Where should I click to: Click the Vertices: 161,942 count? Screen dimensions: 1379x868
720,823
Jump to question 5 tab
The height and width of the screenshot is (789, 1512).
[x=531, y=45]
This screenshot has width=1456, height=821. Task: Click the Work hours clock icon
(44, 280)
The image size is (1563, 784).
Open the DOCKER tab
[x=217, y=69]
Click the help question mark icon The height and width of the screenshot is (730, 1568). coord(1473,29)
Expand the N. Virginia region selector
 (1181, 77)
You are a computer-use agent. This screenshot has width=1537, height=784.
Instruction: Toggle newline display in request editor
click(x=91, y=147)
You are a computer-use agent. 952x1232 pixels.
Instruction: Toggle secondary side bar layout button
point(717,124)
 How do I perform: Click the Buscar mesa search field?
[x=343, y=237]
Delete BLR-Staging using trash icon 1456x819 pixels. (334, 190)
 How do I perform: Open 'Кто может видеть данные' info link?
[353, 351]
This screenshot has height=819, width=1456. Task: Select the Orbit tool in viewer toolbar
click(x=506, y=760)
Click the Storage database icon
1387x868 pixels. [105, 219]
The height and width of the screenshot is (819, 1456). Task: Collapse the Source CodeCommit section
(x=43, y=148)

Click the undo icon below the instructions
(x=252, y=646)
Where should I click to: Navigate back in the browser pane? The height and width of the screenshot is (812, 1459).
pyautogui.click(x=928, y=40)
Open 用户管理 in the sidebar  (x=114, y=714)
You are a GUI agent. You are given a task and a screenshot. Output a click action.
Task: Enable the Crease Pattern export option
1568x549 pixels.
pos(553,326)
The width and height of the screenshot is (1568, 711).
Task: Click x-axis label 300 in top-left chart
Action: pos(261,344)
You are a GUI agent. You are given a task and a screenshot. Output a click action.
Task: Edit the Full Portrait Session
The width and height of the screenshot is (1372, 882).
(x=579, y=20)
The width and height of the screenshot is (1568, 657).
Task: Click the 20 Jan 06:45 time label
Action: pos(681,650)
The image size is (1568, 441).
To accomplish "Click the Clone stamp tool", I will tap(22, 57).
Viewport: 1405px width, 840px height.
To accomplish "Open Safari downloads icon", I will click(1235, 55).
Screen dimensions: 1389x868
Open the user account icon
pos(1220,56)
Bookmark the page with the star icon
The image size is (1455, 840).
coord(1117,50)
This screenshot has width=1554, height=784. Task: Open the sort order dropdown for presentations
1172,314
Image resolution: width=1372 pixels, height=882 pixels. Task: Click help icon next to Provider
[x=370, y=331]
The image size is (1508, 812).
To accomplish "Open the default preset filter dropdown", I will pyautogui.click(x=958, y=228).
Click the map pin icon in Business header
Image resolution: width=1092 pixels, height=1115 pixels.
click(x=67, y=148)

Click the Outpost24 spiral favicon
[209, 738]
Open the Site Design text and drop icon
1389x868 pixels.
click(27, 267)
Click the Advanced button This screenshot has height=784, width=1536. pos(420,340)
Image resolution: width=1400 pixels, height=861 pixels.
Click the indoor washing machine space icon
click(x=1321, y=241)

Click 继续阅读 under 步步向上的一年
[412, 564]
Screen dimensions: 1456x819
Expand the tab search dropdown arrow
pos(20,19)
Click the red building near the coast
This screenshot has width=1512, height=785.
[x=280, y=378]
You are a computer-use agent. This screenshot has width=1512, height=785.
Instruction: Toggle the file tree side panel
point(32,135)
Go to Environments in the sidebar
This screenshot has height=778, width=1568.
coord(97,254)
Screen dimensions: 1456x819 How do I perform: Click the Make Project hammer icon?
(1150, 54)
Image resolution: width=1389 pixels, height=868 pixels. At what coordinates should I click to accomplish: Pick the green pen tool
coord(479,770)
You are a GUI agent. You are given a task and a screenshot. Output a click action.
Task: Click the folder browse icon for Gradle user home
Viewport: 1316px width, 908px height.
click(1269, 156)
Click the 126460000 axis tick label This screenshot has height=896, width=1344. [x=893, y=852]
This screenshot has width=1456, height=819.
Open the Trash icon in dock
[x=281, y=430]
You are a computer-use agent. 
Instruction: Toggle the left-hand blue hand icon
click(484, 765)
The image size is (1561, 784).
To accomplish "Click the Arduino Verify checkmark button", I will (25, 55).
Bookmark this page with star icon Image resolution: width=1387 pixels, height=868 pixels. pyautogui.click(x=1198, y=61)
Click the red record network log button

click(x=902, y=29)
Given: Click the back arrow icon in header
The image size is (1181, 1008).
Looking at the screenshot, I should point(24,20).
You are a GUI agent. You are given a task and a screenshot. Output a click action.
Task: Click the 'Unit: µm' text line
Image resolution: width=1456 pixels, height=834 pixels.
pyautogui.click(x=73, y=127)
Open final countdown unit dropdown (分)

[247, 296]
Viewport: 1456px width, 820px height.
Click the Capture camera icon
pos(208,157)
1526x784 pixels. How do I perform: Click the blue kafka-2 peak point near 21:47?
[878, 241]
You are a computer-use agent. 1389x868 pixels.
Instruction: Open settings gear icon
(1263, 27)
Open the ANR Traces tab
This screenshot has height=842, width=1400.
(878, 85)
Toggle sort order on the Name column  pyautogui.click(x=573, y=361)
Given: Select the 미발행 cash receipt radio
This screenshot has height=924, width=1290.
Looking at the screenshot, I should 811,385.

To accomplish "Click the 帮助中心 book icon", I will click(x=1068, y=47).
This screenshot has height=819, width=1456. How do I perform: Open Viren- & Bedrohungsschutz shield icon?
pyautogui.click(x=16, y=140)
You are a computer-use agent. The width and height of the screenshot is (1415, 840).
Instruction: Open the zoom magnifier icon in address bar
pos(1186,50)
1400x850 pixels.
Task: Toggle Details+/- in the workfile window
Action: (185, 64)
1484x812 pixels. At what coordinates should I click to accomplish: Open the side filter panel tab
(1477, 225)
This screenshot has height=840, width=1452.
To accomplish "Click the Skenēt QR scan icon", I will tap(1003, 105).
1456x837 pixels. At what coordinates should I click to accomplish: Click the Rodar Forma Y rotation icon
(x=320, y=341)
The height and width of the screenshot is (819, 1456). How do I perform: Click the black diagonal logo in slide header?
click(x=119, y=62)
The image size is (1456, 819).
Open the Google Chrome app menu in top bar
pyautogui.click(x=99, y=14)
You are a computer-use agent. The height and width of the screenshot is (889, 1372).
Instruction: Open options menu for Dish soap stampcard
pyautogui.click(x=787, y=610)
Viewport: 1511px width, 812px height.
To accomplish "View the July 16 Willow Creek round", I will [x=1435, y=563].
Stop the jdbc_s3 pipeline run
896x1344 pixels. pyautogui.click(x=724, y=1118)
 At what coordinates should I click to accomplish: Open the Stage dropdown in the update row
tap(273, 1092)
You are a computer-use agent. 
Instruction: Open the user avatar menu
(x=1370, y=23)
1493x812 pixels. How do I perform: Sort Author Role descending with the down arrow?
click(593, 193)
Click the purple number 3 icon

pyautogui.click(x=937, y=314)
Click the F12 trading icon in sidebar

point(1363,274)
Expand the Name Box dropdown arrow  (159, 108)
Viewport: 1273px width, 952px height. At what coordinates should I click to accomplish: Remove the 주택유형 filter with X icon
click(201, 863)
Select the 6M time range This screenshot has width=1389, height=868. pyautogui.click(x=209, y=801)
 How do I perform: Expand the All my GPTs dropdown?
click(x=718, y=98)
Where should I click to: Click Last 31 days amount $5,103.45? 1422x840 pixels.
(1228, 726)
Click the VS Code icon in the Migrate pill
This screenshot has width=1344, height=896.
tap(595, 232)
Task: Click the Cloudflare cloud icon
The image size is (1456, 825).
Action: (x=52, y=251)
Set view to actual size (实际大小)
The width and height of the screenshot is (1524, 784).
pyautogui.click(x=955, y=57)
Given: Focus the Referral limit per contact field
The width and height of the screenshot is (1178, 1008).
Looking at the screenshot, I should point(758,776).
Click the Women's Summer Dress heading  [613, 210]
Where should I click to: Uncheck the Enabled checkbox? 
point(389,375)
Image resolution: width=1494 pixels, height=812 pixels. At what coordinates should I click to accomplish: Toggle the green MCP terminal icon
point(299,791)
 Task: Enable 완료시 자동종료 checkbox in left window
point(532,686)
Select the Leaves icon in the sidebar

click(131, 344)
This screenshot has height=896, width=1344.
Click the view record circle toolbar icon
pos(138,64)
——
When you reach the line holding "Open the user account icon" in the records above, begin reproducing exactly, stop after the line holding "Click the Advanced", and output nothing else.

# ANSWER SECTION
Open the user account icon
pos(1220,56)
Bookmark the page with the star icon
The image size is (1455, 840).
coord(1117,50)
This screenshot has width=1554, height=784. Task: Open the sort order dropdown for presentations
1172,314
Image resolution: width=1372 pixels, height=882 pixels. Task: Click help icon next to Provider
[x=370, y=331]
The image size is (1508, 812).
To accomplish "Open the default preset filter dropdown", I will pyautogui.click(x=958, y=228).
Click the map pin icon in Business header
Image resolution: width=1092 pixels, height=1115 pixels.
click(x=67, y=148)

Click the Outpost24 spiral favicon
[209, 738]
Open the Site Design text and drop icon
1389x868 pixels.
click(27, 267)
Click the Advanced button This screenshot has height=784, width=1536. pos(420,340)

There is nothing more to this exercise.